Former CBC “chief correspondent” Peter Mansbridge has an interesting new gig: he’s playing a journalist in a series of HomeEquity reverse mortgage ads and videos.
The spots find him sitting face-to-face with his subjects, very much as he used to do on his weekly interview program, Mansbridge One on One, only instead of facing Sidney Crosby or Margaret Atwood or Robbie Robertson, he’s facing HomeEquity Bank president and CEO Steven Ranson, a man with all the charisma of day-old Cream of Wheat.
The “interviews” are filmed in The Danforth Music Hall in Toronto and begin with an establishing shot of the Music Hall marquis to drive home the notion that this is a very real, completely true event, before the camera enters the building to reveal the rows of empty seats.

Source: YouTube
The subject of the conversation is reverse mortgages, and I’m going to do a deeper dive into these in a future issue, but today, I just want to consider the ethics of Mansbridge using his reputation as a trusted news anchor to sell financial products to seniors.
I mean, actually, what is there to consider? How can that be ethical?
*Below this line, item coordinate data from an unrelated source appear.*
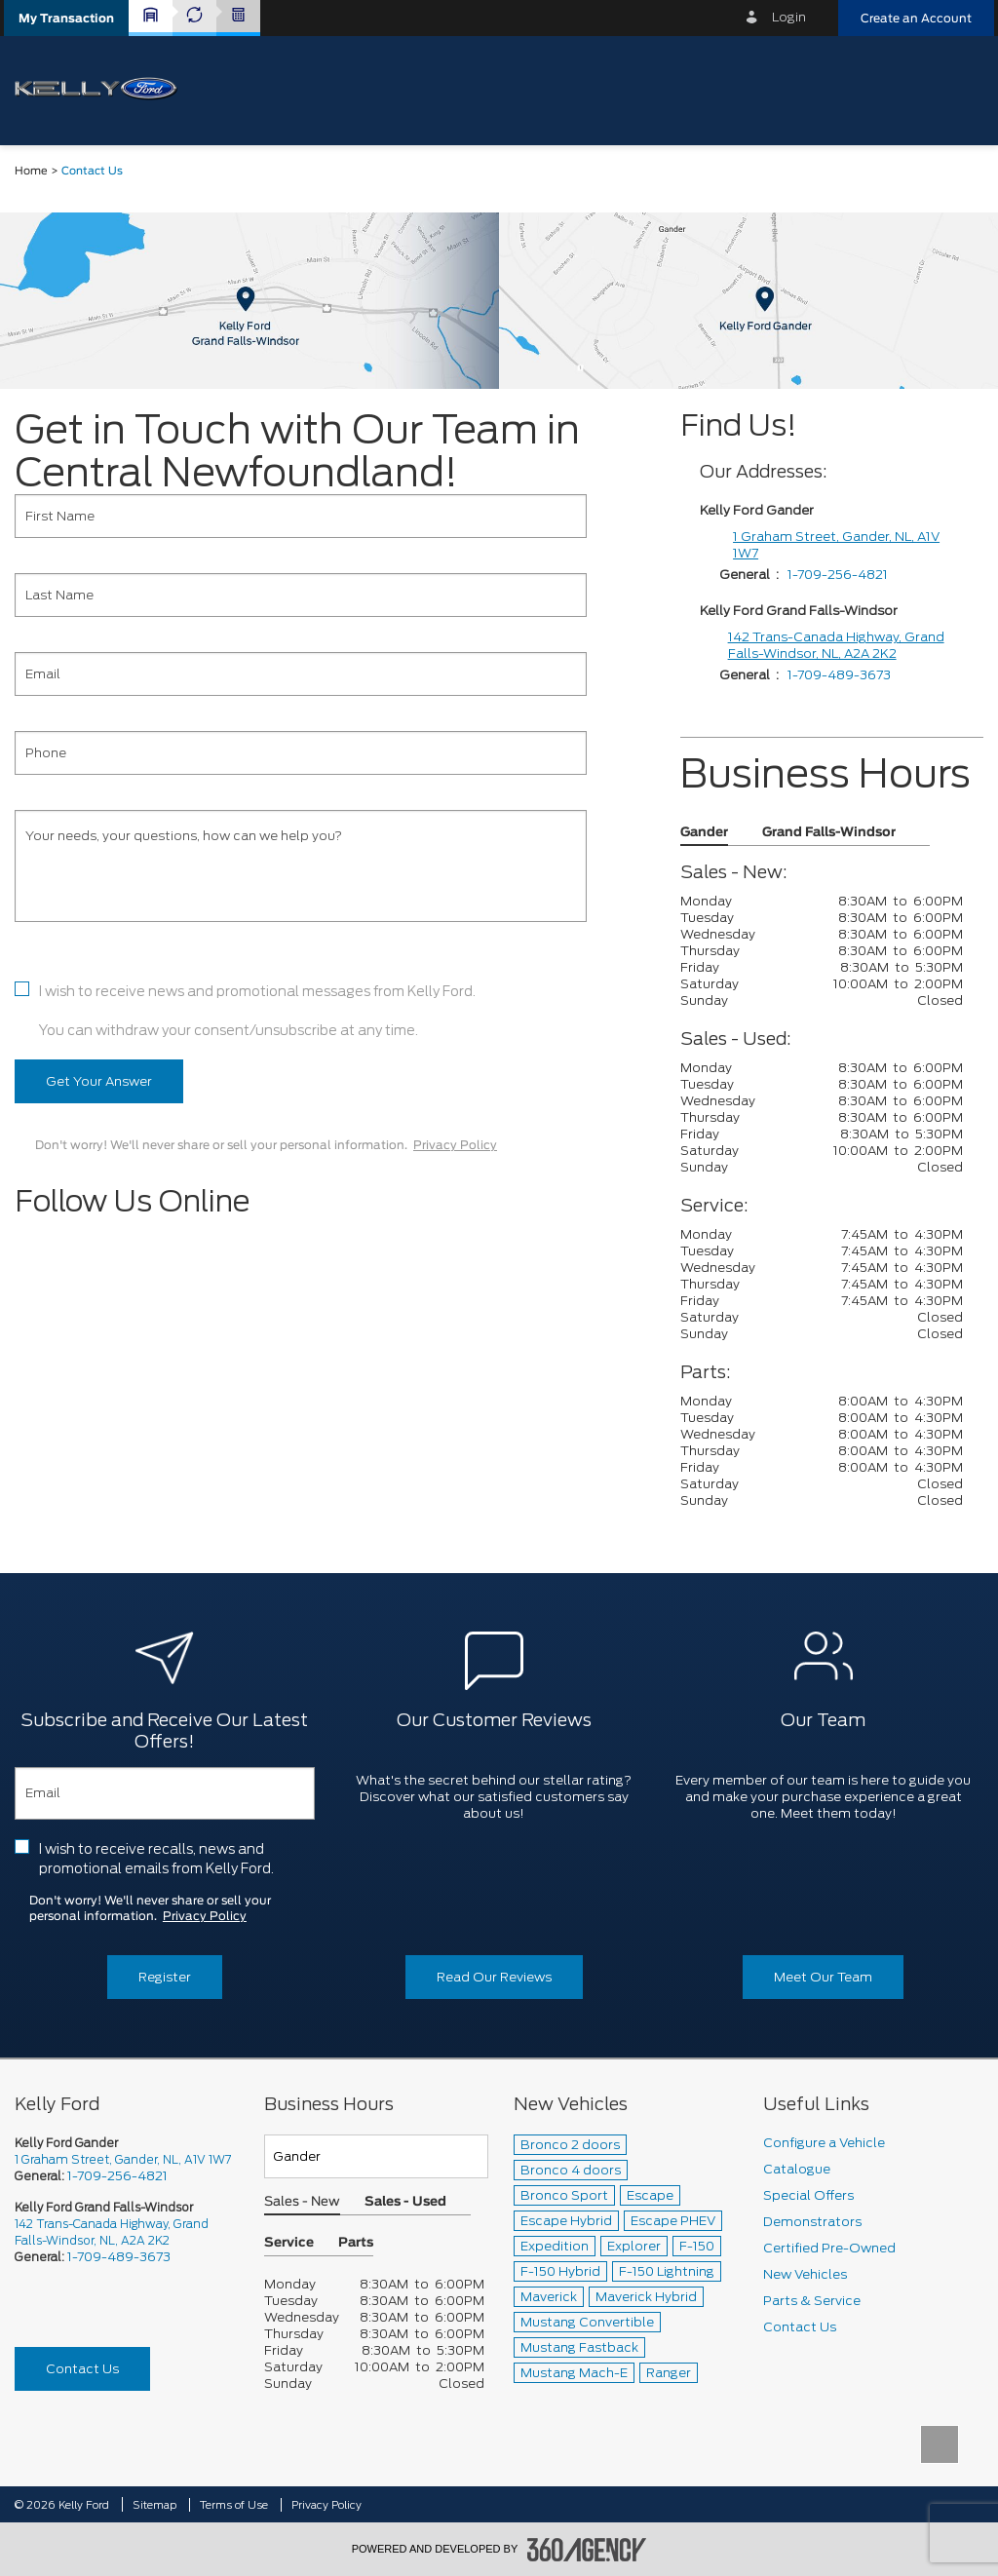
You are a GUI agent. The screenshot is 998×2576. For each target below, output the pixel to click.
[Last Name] (301, 595)
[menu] (959, 89)
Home (31, 171)
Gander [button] (704, 833)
The sheer greed of the man might be worth a mention—the guy made a fortune on our dime (which he padded with paid gigs at oil companies) and retired to a $500,000 year pension, according to Canadaland, and yet, it’s not enough. He needs to sell his last scraps of credibility for just a few dollars more.
It’s a bold move for a man who apparently used his 2021 autobiography to bemoan the lack of public trust in news media:

Source: CBC
I’m betting his decision to shill for HomeEquity won’t do much to solve the problem.